▶ **About this task**
Give the lines below again exactly, starting with the line that holds "755x434 pixels. How" and going on through the line that holds "Task: Open AVENA row in new window icon".

▶ **Extracted information**

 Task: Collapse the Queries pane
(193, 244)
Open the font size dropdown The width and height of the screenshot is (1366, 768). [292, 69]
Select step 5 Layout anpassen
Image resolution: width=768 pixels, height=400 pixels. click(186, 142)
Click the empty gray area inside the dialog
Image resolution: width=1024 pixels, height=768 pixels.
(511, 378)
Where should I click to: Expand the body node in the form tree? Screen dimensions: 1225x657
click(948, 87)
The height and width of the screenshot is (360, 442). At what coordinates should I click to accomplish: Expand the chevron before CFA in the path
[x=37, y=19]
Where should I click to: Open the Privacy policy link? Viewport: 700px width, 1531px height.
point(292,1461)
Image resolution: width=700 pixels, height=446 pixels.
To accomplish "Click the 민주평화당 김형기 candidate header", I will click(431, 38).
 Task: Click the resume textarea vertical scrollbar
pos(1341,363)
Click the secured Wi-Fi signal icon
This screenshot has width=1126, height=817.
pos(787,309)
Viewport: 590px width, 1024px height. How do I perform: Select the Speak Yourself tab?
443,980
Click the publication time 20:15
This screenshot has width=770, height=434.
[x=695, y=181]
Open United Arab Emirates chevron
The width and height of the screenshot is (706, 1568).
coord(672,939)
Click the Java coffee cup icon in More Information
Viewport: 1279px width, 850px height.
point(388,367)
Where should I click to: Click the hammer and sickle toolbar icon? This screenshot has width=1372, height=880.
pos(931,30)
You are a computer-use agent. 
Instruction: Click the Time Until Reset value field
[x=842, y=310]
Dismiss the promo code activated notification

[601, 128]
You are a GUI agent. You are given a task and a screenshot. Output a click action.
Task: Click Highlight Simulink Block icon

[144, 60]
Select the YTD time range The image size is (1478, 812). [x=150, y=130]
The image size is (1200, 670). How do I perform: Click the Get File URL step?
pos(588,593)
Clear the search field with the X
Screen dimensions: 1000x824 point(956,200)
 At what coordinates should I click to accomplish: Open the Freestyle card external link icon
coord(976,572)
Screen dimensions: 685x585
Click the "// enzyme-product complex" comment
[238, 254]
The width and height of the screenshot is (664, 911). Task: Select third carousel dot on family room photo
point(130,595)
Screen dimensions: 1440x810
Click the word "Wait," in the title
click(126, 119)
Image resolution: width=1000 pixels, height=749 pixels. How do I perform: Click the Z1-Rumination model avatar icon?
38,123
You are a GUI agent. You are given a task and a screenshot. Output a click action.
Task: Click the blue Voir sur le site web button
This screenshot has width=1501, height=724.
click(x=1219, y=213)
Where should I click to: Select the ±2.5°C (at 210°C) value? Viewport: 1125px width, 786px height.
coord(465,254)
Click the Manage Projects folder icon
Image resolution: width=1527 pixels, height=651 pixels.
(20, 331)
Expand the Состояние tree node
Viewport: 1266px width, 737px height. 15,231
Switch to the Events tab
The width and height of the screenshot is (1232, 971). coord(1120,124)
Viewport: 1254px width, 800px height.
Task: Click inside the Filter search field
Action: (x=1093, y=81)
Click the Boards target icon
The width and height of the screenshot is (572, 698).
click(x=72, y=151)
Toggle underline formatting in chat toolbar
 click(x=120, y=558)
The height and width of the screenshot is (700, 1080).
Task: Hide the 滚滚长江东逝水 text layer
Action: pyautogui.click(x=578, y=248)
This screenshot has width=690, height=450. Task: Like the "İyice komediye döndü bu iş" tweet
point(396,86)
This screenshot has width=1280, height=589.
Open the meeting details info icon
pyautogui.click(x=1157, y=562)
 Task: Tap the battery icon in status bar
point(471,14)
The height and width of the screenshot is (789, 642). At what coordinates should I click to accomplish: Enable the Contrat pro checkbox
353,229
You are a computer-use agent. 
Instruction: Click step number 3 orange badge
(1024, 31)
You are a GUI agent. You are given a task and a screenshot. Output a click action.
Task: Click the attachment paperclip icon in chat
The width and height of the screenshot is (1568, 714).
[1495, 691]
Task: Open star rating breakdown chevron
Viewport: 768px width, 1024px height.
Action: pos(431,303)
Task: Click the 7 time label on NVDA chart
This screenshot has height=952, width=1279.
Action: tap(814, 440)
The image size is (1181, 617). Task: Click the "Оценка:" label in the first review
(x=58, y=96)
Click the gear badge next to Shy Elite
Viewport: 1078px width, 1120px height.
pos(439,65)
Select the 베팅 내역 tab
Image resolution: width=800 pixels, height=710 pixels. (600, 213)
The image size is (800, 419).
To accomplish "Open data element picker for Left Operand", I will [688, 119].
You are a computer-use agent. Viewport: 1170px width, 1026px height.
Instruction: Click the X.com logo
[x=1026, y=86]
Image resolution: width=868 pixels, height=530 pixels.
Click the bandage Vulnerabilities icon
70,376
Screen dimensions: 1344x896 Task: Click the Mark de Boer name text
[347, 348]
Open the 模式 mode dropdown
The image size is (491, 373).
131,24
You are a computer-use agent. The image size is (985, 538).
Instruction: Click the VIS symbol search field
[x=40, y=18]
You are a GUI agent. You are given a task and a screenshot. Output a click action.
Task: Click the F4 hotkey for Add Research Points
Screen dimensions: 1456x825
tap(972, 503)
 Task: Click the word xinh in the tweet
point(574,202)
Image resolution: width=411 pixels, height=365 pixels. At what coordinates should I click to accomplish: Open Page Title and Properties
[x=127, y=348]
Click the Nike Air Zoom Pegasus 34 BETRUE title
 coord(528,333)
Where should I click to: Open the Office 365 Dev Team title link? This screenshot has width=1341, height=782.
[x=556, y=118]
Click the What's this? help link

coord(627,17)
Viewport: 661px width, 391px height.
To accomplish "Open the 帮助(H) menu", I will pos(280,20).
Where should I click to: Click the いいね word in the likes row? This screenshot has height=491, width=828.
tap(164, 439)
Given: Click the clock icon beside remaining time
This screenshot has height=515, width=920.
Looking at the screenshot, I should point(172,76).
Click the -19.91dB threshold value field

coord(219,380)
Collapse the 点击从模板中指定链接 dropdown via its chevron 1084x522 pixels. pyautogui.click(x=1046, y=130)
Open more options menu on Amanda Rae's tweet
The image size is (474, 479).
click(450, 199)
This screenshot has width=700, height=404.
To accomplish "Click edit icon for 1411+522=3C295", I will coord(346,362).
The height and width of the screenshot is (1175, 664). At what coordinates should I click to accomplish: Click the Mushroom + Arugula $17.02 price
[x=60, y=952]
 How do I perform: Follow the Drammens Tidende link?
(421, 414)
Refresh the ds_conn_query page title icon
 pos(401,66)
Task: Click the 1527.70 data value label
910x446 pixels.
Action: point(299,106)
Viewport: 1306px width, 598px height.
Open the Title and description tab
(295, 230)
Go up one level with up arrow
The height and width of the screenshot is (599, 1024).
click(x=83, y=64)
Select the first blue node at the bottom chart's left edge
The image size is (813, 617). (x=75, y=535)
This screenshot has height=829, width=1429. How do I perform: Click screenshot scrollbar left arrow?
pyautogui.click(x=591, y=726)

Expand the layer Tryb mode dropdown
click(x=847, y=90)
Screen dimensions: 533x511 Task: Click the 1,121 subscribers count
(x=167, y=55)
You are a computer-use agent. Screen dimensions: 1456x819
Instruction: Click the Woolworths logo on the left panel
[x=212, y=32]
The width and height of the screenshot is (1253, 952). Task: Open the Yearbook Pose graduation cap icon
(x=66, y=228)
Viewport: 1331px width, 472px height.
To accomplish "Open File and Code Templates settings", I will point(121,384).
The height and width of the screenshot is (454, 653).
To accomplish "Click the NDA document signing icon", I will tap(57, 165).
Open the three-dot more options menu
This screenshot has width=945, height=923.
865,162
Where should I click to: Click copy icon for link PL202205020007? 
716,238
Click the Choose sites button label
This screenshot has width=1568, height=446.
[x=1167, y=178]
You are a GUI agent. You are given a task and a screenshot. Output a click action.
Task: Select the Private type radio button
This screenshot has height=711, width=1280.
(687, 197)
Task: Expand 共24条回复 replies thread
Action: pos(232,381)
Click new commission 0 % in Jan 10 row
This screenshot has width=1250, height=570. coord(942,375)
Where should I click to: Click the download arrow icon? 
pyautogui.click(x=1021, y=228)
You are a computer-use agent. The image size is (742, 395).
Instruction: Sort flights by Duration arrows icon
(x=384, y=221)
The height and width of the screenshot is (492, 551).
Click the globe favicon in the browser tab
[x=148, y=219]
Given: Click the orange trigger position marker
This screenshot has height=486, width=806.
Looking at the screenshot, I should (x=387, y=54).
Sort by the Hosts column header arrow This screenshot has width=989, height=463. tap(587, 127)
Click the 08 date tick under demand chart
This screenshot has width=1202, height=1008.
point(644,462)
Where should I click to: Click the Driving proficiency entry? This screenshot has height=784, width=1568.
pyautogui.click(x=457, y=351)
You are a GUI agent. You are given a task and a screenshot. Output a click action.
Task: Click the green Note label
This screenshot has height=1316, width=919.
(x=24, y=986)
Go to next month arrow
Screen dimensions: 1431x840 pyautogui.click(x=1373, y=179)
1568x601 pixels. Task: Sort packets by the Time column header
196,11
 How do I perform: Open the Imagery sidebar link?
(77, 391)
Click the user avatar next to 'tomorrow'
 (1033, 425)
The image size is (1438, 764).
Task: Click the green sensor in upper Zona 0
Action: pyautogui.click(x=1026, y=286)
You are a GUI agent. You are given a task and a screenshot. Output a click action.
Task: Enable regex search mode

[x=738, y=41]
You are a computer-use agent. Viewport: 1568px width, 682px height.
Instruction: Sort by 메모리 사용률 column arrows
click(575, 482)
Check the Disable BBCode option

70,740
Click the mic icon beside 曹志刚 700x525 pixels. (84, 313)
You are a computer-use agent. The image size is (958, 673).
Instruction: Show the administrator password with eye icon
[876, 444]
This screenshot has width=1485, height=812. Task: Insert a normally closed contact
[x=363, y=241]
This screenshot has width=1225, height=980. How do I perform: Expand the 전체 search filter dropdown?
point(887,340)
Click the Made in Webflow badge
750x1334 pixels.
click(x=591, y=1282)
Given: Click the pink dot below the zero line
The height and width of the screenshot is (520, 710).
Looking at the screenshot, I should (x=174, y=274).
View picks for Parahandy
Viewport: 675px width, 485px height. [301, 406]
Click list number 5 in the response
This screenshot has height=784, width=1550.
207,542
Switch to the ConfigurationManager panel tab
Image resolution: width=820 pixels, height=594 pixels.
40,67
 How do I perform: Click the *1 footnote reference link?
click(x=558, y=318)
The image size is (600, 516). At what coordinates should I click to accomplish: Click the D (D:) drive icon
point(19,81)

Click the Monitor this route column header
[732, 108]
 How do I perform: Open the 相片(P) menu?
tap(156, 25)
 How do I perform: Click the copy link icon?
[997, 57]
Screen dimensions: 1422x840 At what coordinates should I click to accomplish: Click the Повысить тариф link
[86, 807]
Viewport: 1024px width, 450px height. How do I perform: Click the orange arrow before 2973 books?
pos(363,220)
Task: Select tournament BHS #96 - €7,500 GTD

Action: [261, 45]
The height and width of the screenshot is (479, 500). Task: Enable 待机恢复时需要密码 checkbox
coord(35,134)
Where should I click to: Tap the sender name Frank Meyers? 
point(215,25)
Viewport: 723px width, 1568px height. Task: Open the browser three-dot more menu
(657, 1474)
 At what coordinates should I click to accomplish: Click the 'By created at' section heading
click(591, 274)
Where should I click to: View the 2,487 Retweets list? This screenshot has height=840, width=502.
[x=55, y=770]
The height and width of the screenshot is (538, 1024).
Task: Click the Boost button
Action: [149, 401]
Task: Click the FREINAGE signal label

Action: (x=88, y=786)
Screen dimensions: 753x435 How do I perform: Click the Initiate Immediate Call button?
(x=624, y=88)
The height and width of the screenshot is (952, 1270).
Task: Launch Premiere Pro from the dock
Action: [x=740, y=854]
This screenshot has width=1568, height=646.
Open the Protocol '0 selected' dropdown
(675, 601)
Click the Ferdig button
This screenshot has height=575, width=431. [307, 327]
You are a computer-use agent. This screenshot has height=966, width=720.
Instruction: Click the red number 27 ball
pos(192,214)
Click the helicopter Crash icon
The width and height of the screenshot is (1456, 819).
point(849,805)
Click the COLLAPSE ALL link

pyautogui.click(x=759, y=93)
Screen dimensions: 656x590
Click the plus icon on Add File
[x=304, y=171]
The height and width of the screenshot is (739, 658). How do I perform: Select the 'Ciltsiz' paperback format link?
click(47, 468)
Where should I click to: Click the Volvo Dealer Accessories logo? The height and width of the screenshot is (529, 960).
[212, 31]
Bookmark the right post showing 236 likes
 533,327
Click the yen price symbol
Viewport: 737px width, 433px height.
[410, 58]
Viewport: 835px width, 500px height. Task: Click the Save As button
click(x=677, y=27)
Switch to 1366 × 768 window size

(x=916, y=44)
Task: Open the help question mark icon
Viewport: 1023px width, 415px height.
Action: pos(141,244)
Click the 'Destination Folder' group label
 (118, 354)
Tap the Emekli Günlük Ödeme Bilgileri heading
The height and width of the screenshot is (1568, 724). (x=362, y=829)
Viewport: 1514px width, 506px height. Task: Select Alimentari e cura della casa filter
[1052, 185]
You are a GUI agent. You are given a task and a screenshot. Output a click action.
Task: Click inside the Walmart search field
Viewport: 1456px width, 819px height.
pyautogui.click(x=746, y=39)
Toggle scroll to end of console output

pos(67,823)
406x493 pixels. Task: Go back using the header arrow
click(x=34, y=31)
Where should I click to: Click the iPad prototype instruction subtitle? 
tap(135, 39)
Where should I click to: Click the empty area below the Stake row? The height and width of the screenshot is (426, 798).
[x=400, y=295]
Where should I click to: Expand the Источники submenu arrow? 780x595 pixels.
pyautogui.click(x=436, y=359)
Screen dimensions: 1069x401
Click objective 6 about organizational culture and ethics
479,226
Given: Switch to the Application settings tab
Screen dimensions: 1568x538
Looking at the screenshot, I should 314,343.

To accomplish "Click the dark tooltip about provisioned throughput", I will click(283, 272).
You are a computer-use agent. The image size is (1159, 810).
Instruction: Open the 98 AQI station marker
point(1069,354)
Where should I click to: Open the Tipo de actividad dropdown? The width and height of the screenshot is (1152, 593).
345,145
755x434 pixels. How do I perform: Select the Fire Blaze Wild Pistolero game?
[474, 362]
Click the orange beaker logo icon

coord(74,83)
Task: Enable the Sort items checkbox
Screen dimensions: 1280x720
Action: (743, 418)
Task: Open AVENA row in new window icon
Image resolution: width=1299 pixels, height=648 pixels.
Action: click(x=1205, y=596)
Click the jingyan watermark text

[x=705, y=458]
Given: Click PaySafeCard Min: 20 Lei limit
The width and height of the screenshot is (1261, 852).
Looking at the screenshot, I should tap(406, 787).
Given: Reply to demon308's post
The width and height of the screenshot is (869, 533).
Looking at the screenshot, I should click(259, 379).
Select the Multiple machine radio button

▶ **The completed task**
755x434 pixels. How do I perform: Select the Fire Blaze Wild Pistolero game?
[474, 362]
Click the orange beaker logo icon

coord(74,83)
Task: Enable the Sort items checkbox
Screen dimensions: 1280x720
Action: (743, 418)
Task: Open AVENA row in new window icon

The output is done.